OpenTelemetry & Observability Vocabulary: The Three Pillars Explained
Learn observability vocabulary — traces, spans, metrics, logs, OpenTelemetry SDK, OTLP, sampling, SLOs, and the three pillars of observability explained for developers.
As systems become more distributed, understanding what is happening inside them becomes harder. Observability is the practice of understanding a system’s internal state from the data it produces. OpenTelemetry (OTel) is the open standard that unifies how applications emit that data. This guide explains the vocabulary you need to participate in observability discussions with your team.
Observability vs Monitoring
Monitoring
Monitoring checks predefined conditions — is the server up? Is CPU above 80%? It tells you that something is wrong based on metrics you decided to track in advance.

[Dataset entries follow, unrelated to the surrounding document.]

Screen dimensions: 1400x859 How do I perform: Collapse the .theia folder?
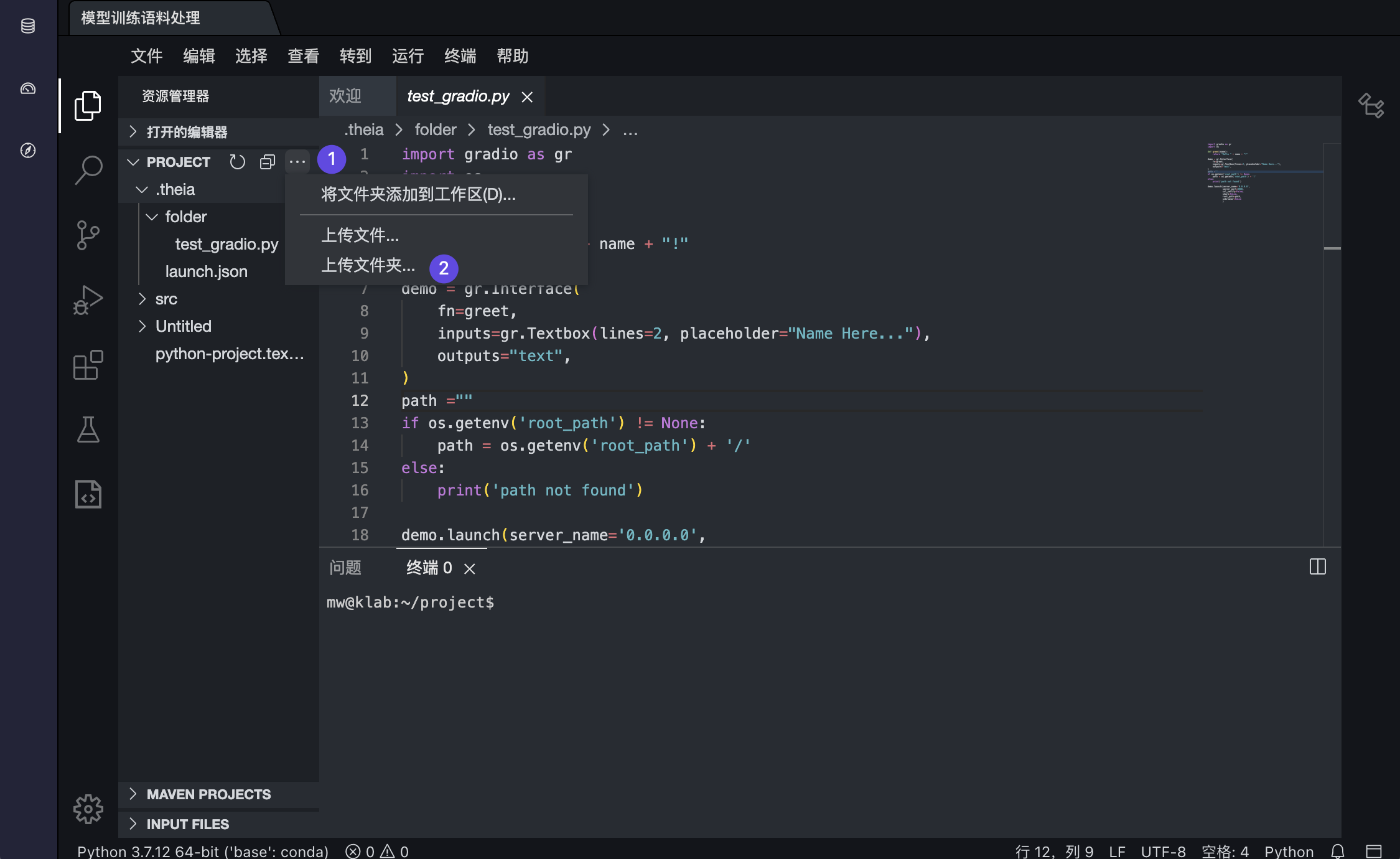pos(175,189)
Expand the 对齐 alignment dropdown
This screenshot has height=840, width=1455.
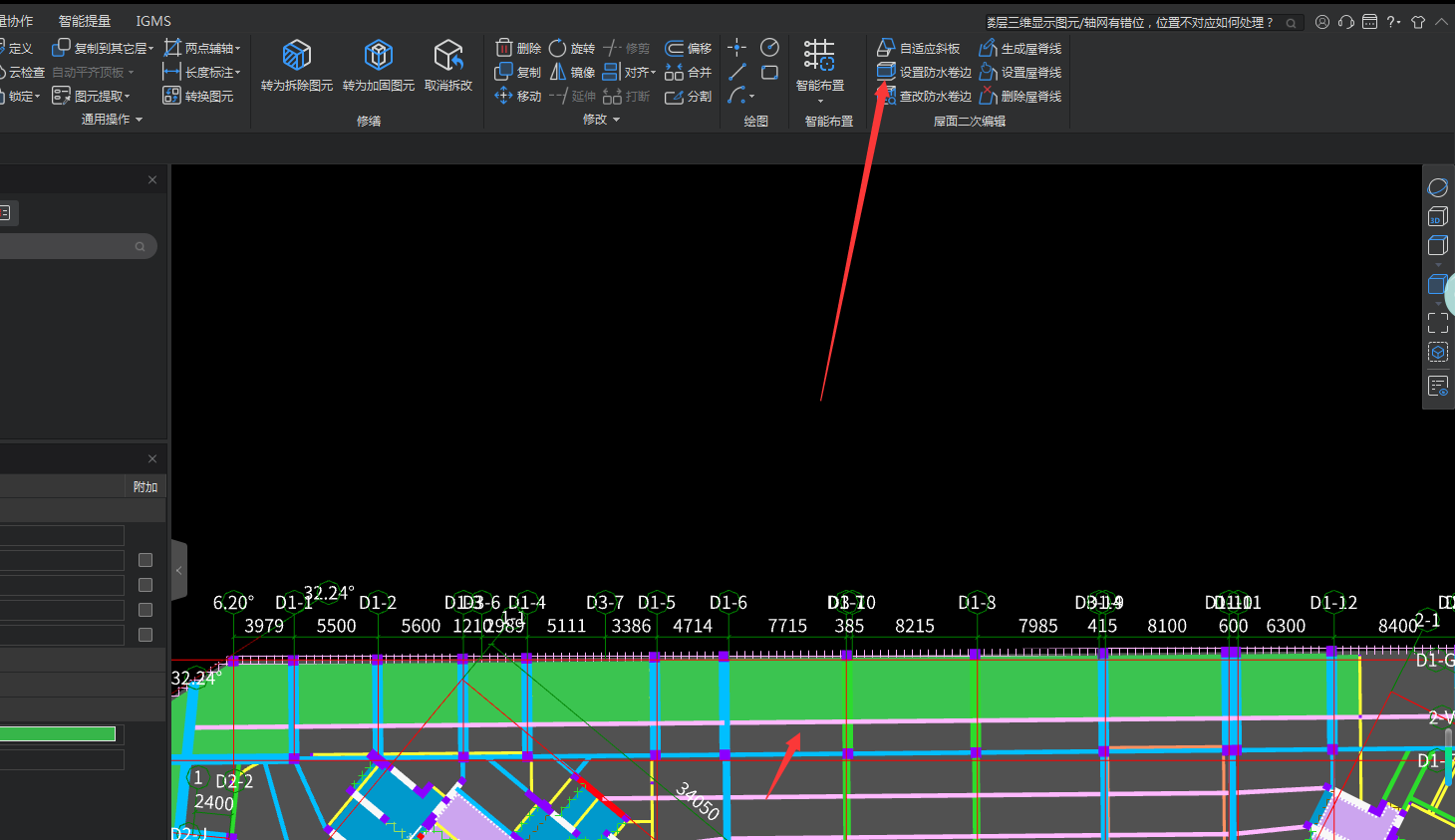click(653, 73)
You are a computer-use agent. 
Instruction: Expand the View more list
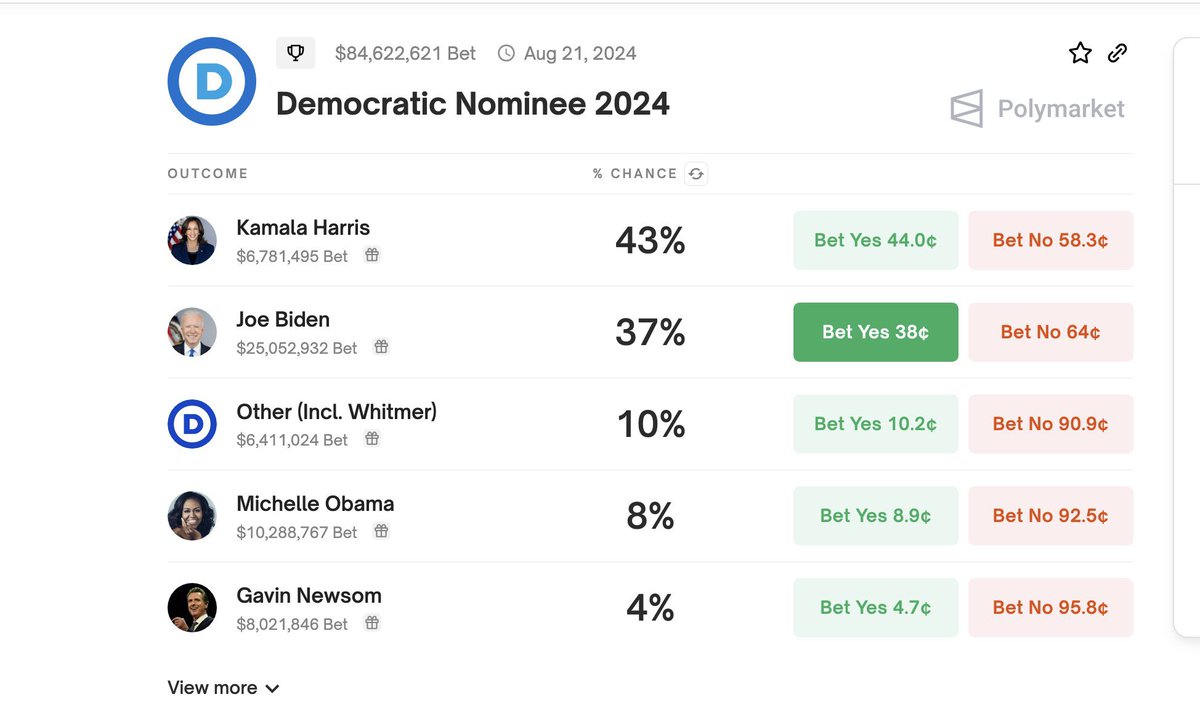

“Our monitoring alerts triggered — CPU on the API servers is above 90%.”
Observability
Observability is the broader ability to ask why something is wrong, even questions you didn’t anticipate. It relies on rich telemetry data — traces, metrics, and logs — that lets you explore an unfamiliar failure.
“Monitoring told us there was a problem. Observability helped us understand why the checkout service was slow — we traced it to a downstream payment API.”
The Three Pillars
The three pillars of observability are traces, metrics, and logs. Together they provide a complete picture of system behaviour.
Traces and Spans
Trace
A trace represents the complete journey of a single request as it travels through a distributed system. A trace is made up of multiple spans linked together by a shared trace ID.
“Pull up the trace for this request ID — it will show exactly which service is adding the latency.”
Span
A span represents a single unit of work within a trace — for example, one database query, one HTTP call, or one function execution. Each span records its start time, duration, and contextual metadata (attributes).
“The trace shows a span for the database query taking 800ms — that’s our bottleneck."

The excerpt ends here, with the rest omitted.